> _Your goal_
Verbatim output required. Print the data in full.

(Beginning of Dataset records)

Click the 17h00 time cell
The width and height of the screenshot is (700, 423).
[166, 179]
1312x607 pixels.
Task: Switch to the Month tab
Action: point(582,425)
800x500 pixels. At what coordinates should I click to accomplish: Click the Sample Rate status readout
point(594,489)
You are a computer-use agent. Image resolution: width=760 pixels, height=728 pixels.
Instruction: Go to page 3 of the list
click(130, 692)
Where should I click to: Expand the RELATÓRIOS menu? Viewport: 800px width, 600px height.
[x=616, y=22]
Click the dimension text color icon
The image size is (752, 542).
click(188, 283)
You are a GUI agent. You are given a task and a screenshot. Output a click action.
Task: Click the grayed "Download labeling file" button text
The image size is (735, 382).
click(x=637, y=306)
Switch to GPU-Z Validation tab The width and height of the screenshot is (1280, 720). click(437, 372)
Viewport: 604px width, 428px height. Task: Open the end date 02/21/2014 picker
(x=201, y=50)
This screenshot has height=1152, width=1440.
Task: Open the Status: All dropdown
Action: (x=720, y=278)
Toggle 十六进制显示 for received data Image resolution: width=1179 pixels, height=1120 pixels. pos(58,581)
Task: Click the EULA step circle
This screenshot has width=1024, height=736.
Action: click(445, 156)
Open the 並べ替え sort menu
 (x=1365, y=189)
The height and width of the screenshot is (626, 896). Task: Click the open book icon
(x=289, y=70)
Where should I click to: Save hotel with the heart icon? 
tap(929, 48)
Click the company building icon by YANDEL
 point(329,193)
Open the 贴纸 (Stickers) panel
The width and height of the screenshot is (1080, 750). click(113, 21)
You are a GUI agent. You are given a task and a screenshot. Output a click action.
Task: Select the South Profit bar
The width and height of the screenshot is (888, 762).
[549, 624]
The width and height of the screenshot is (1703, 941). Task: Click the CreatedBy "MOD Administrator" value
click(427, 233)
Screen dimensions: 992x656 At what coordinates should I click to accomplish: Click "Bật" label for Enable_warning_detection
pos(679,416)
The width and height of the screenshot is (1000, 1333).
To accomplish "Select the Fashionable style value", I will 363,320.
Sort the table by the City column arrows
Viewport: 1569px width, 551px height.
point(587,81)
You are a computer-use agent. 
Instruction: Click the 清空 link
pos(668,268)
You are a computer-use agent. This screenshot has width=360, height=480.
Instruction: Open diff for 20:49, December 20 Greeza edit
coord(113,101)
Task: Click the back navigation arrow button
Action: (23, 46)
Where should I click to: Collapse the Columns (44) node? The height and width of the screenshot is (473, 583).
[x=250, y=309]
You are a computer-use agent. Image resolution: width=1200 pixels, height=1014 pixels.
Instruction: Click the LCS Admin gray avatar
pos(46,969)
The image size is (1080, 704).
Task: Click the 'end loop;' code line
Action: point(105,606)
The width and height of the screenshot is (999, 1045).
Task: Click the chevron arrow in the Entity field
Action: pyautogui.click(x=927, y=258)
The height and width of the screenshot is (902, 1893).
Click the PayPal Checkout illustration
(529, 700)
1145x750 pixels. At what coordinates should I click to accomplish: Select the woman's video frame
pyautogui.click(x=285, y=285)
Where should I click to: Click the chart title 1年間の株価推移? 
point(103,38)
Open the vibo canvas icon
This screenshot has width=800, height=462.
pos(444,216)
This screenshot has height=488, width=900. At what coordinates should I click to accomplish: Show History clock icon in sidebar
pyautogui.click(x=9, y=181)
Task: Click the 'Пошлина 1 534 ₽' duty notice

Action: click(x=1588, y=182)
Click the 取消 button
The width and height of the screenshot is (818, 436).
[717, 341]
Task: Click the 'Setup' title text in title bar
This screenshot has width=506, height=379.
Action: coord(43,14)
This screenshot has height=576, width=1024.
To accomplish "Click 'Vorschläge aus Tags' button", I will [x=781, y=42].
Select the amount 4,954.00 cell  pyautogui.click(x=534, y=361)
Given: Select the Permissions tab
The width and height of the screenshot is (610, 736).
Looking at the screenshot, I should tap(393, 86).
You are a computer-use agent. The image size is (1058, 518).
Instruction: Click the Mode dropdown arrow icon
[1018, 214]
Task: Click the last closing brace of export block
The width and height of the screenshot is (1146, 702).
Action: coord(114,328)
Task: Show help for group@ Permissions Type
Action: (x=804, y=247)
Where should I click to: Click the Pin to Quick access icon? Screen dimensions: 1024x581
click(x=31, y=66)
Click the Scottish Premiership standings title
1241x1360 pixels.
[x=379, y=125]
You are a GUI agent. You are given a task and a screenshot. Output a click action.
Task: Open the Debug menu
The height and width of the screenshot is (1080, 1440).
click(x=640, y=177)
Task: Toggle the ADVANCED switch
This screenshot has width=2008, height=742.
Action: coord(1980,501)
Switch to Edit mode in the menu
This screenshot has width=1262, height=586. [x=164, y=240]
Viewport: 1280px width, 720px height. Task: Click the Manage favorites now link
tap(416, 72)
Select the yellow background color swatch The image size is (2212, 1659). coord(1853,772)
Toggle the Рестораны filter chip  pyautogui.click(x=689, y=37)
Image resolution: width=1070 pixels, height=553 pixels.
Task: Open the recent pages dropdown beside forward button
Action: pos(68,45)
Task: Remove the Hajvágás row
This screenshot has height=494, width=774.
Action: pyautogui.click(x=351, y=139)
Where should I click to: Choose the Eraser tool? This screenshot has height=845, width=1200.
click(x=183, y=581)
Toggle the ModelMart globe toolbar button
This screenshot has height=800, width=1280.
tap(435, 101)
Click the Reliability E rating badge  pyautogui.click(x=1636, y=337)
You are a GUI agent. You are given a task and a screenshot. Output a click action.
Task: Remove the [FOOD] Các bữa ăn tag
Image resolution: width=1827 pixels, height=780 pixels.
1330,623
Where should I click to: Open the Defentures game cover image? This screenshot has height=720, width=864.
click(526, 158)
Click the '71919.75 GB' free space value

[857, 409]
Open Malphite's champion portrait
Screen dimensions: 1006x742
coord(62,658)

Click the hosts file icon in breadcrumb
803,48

(End of Dataset records)

> _Exercise answer_
Click the 17h00 time cell
The width and height of the screenshot is (700, 423).
[166, 179]
1312x607 pixels.
Task: Switch to the Month tab
Action: point(582,425)
800x500 pixels. At what coordinates should I click to accomplish: Click the Sample Rate status readout
point(594,489)
You are a computer-use agent. Image resolution: width=760 pixels, height=728 pixels.
Instruction: Go to page 3 of the list
click(130, 692)
Where should I click to: Expand the RELATÓRIOS menu? Viewport: 800px width, 600px height.
[x=616, y=22]
Click the dimension text color icon
The image size is (752, 542).
click(188, 283)
You are a GUI agent. You are given a task and a screenshot. Output a click action.
Task: Click the grayed "Download labeling file" button text
The image size is (735, 382).
click(x=637, y=306)
Switch to GPU-Z Validation tab The width and height of the screenshot is (1280, 720). click(437, 372)
Viewport: 604px width, 428px height. Task: Open the end date 02/21/2014 picker
(x=201, y=50)
This screenshot has height=1152, width=1440.
Task: Open the Status: All dropdown
Action: (x=720, y=278)
Toggle 十六进制显示 for received data Image resolution: width=1179 pixels, height=1120 pixels. pos(58,581)
Task: Click the EULA step circle
This screenshot has width=1024, height=736.
Action: click(445, 156)
Open the 並べ替え sort menu
 (x=1365, y=189)
The height and width of the screenshot is (626, 896). Task: Click the open book icon
(x=289, y=70)
Where should I click to: Save hotel with the heart icon? 
tap(929, 48)
Click the company building icon by YANDEL
 point(329,193)
Open the 贴纸 (Stickers) panel
The width and height of the screenshot is (1080, 750). click(113, 21)
You are a GUI agent. You are given a task and a screenshot. Output a click action.
Task: Select the South Profit bar
The width and height of the screenshot is (888, 762).
[549, 624]
The width and height of the screenshot is (1703, 941). Task: Click the CreatedBy "MOD Administrator" value
click(427, 233)
Screen dimensions: 992x656 At what coordinates should I click to accomplish: Click "Bật" label for Enable_warning_detection
pos(679,416)
The width and height of the screenshot is (1000, 1333).
To accomplish "Select the Fashionable style value", I will 363,320.
Sort the table by the City column arrows
Viewport: 1569px width, 551px height.
point(587,81)
You are a computer-use agent. 
Instruction: Click the 清空 link
pos(668,268)
You are a computer-use agent. This screenshot has width=360, height=480.
Instruction: Open diff for 20:49, December 20 Greeza edit
coord(113,101)
Task: Click the back navigation arrow button
Action: (23, 46)
Where should I click to: Collapse the Columns (44) node? The height and width of the screenshot is (473, 583).
[x=250, y=309]
You are a computer-use agent. Image resolution: width=1200 pixels, height=1014 pixels.
Instruction: Click the LCS Admin gray avatar
pos(46,969)
The image size is (1080, 704).
Task: Click the 'end loop;' code line
Action: point(105,606)
The width and height of the screenshot is (999, 1045).
Task: Click the chevron arrow in the Entity field
Action: pyautogui.click(x=927, y=258)
The height and width of the screenshot is (902, 1893).
Click the PayPal Checkout illustration
(529, 700)
1145x750 pixels. At what coordinates should I click to accomplish: Select the woman's video frame
pyautogui.click(x=285, y=285)
Where should I click to: Click the chart title 1年間の株価推移? 
point(103,38)
Open the vibo canvas icon
This screenshot has width=800, height=462.
pos(444,216)
This screenshot has height=488, width=900. At what coordinates should I click to accomplish: Show History clock icon in sidebar
pyautogui.click(x=9, y=181)
Task: Click the 'Пошлина 1 534 ₽' duty notice

Action: click(x=1588, y=182)
Click the 取消 button
The width and height of the screenshot is (818, 436).
[717, 341]
Task: Click the 'Setup' title text in title bar
This screenshot has width=506, height=379.
Action: coord(43,14)
This screenshot has height=576, width=1024.
To accomplish "Click 'Vorschläge aus Tags' button", I will [x=781, y=42].
Select the amount 4,954.00 cell  pyautogui.click(x=534, y=361)
Given: Select the Permissions tab
The width and height of the screenshot is (610, 736).
Looking at the screenshot, I should tap(393, 86).
You are a computer-use agent. The image size is (1058, 518).
Instruction: Click the Mode dropdown arrow icon
[1018, 214]
Task: Click the last closing brace of export block
The width and height of the screenshot is (1146, 702).
Action: coord(114,328)
Task: Show help for group@ Permissions Type
Action: (x=804, y=247)
Where should I click to: Click the Pin to Quick access icon? Screen dimensions: 1024x581
click(x=31, y=66)
Click the Scottish Premiership standings title
1241x1360 pixels.
[x=379, y=125]
You are a GUI agent. You are given a task and a screenshot. Output a click action.
Task: Open the Debug menu
The height and width of the screenshot is (1080, 1440).
click(x=640, y=177)
Task: Toggle the ADVANCED switch
This screenshot has width=2008, height=742.
Action: coord(1980,501)
Switch to Edit mode in the menu
This screenshot has width=1262, height=586. [x=164, y=240]
Viewport: 1280px width, 720px height. Task: Click the Manage favorites now link
tap(416, 72)
Select the yellow background color swatch The image size is (2212, 1659). coord(1853,772)
Toggle the Рестораны filter chip  pyautogui.click(x=689, y=37)
Image resolution: width=1070 pixels, height=553 pixels.
Task: Open the recent pages dropdown beside forward button
Action: pos(68,45)
Task: Remove the Hajvágás row
This screenshot has height=494, width=774.
Action: pyautogui.click(x=351, y=139)
Where should I click to: Choose the Eraser tool? This screenshot has height=845, width=1200.
click(x=183, y=581)
Toggle the ModelMart globe toolbar button
This screenshot has height=800, width=1280.
tap(435, 101)
Click the Reliability E rating badge  pyautogui.click(x=1636, y=337)
You are a GUI agent. You are given a task and a screenshot. Output a click action.
Task: Remove the [FOOD] Các bữa ăn tag
Image resolution: width=1827 pixels, height=780 pixels.
1330,623
Where should I click to: Open the Defentures game cover image? This screenshot has height=720, width=864.
click(526, 158)
Click the '71919.75 GB' free space value

[857, 409]
Open Malphite's champion portrait
Screen dimensions: 1006x742
coord(62,658)

Click the hosts file icon in breadcrumb
803,48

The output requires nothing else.